Social media vigilantes, who often believe that they are ‘culture warriors’, forget to understand they have no right to muddle with people’s personal choices. It surprises us to see how public display of affection garners hostility and abuse from people on social media. Right from your nosy neighbours and the people within your own families to authorities, the idea of moral policing runs in them like it is a right. When they find, or see, something ‘immoral’ or not at par with their understanding of ‘decency’, they are not able stop themselves from either judging or spitting out comments against it. Moral policing is a tool used to assert patriarchal dominance in societies. People perpetuate such behaviours consciously in an attempt to ‘correct’ the immoral doings due to their conventional expectations of the social order.
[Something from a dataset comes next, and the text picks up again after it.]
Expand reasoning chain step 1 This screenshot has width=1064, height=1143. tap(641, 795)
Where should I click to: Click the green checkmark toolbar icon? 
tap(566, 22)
Sections 292 to 294 of the IPC (Indian Penal Code) in the country has a blurred understanding of “obscene acts” and what is deemed as “indecent”. Section 294 of the Indian Penal Code expresses that:
Whoever, to the annoyance of others:
(a) Does any obscene act in any public place, or
(b) Sings, recites or utters any obscene song, ballad or words, in or near any public place,
shall be punished with imprisonment of either description for a term which may extend to three months, or with fine, or with both.
Now, the issue here is that the IPC has not defined the word ‘public obscenity‘, which is why there exist various assumptions about it and it is left to the imagination of the public to define it. What happens, in this case, is that a group’s interpretation of morality, indecency, or obscenity is most likely to clash with the ideology of others. People themselves decide what is wrong and what is right. This is where Section 292, gives people the right to use the word ‘obscenity’ in their own understanding of the word.
This blurred understanding of what is real and what is based on the mere assumptions and ideologies of multiple, intersectional groups has led to the rise in moral policing, like we saw in the case of Rishi Karthikeyan and Lakshmi.